## ПОКАЗАННЫЙ ТЕКСТ

Версия сайта для слабовидящих
Санкт-Петербургская классическая гимназия №610
школаучебалюдипартнерыдосугфотобанкфорум
  уроки латыни          

Ф. Ф. Зелинский
Из книги «Древний мир и мы» (1903)

<…> Передо мною текст, который я должен объяснить; но — такой же текст находится и перед каждым из учеников. Поясню вам, что это значит. Давая ученику в руки текст, я даю ему этим самым общее поле для наблюдений и исследований; на этом поле я буду его руководителем, но не более: он имеет и право, и возможности контроля, и над нами обоими властвует высшая инстанция — истина. Беру пример из Горация [Ars poet. 309]:

Scribendi recte sapere est et principium et fons.

## ПОКАЗАННЫЕ ДАННЫЕ
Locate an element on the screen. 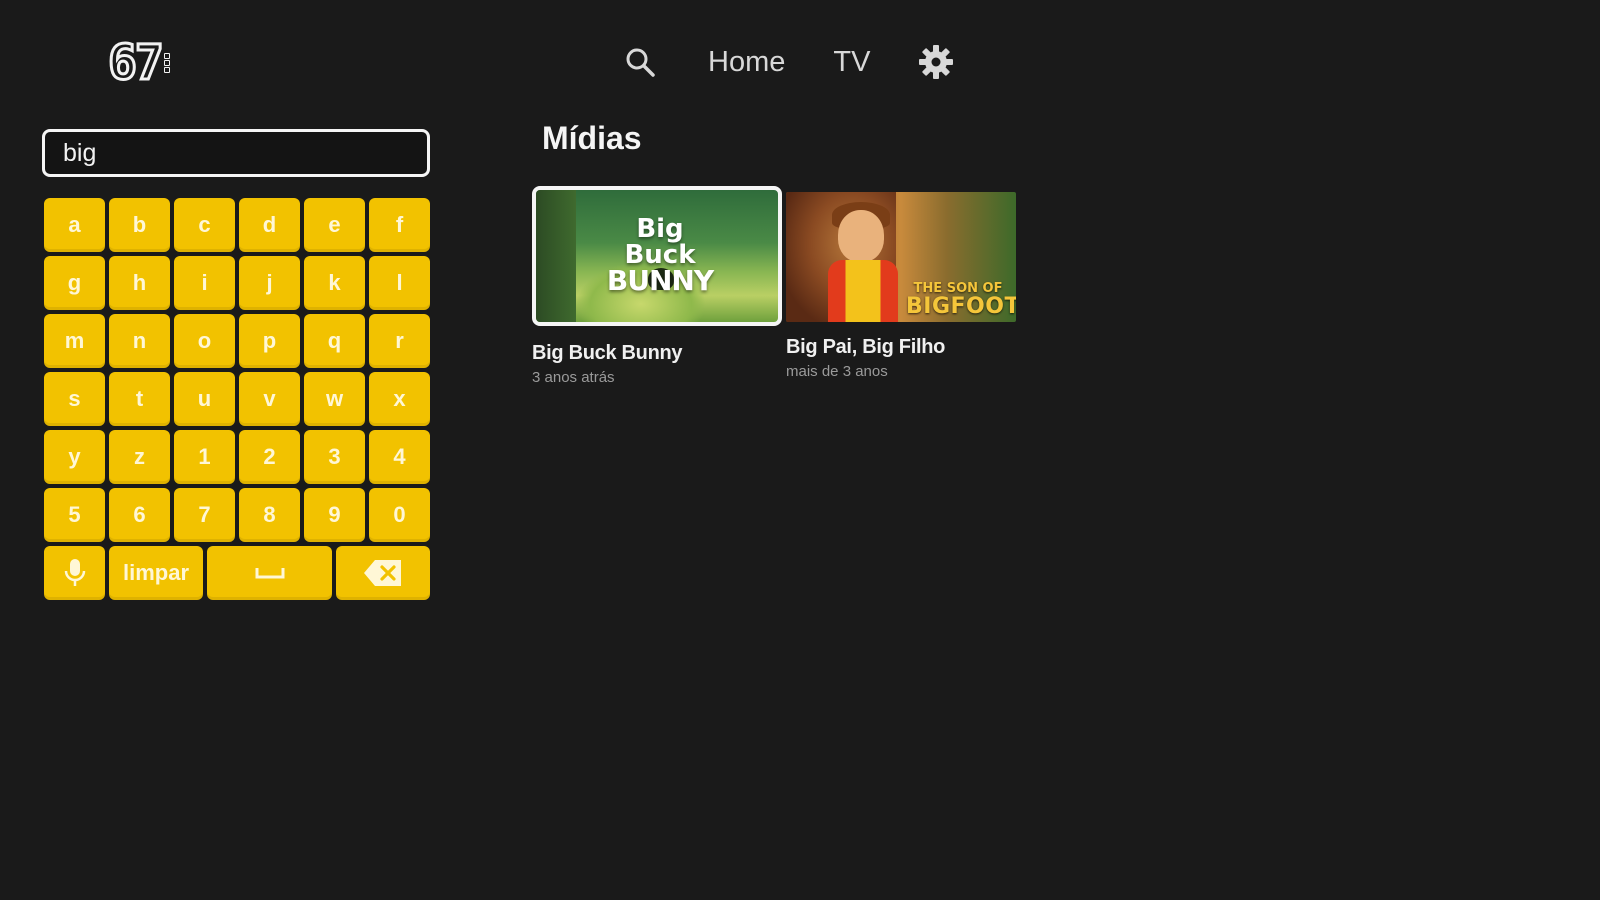 The width and height of the screenshot is (1600, 900). microphone-icon is located at coordinates (74, 573).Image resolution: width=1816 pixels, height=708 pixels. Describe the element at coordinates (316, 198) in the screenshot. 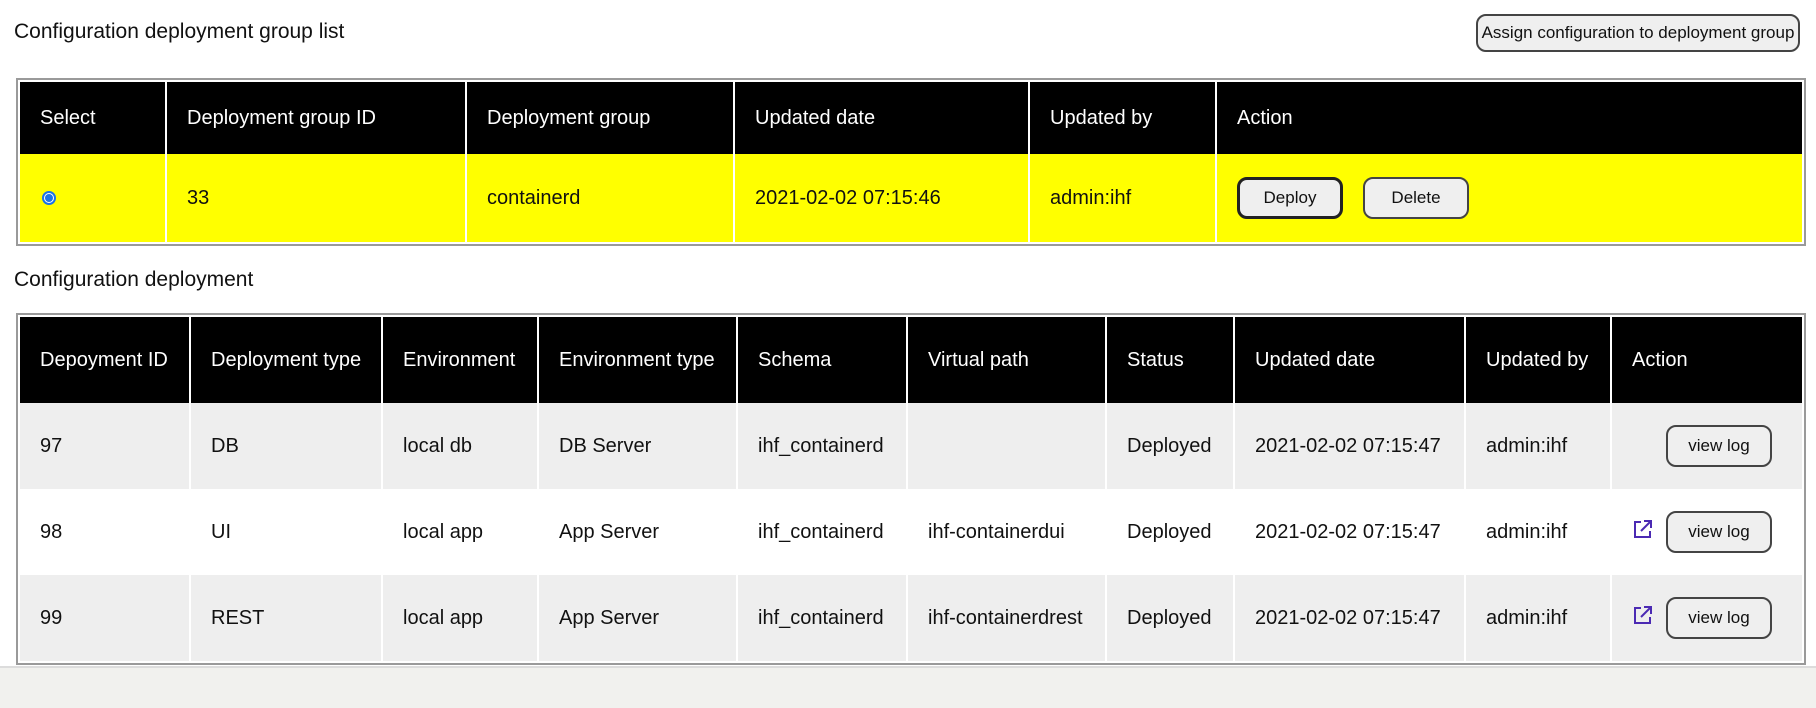

I see `group-id-cell: 33` at that location.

## СПИСОК ЗАДАНИЙ
- A) Согласуются ли с отрывком из книги «Древний мир и мы» утверждения ниже? На каждое ответьте «да» или «нет» и дословно приведите решающие слова текста. (i) Текст, который нужно объяснить, есть только у учителя. (ii) На общем поле учитель называет себя руководителем ученика, но не более. (iii) Высшей инстанцией над учителем и учеником названа истина.
- B) Продолжите отрывок из книги «Древний мир и мы» после строки из Горация.

## ВАШИ ОТВЕТЫ
- A)
(i) Нет: «такой же текст находится и перед каждым из учеников».
(ii) Да: «на этом поле я буду его руководителем, но не более».
(iii) Да: «над нами обоими властвует высшая инстанция — истина».

- B)
Между мной и учеником возникает спор о том, куда отнести recte. Он отнес его к scribendi и перевел: «Быть умным — вот начало и источник того, чтобы правильно писать». Мне почему-то показалось, что recte следует отнести к sapere, и что переводить надо «правильно мыслить — вот начало и источник писательства». Ученик не сдается:

— Цезура, — говорит он, — стоит между recte и sapere, разъединяя их, так что уже по этой причине удобнее соединять recte со scribendi; того же требует и смысл, так как ум — источник не всякого писательства, а только хорошего, правильного; можно ведь писать и вовсе без ума.

— Это верно, — отвечаю, — но цезура часто разъединяет соединенные смыслом слова (привожу примеры), так что это соображение имеет только вспомогательное значение; что же касается вашего второго соображения, то о неправильном писательстве поэт и говорить не станет.

— Все-таки, — говорит ученик, — оказывается, что мое толкование имеет больше оснований.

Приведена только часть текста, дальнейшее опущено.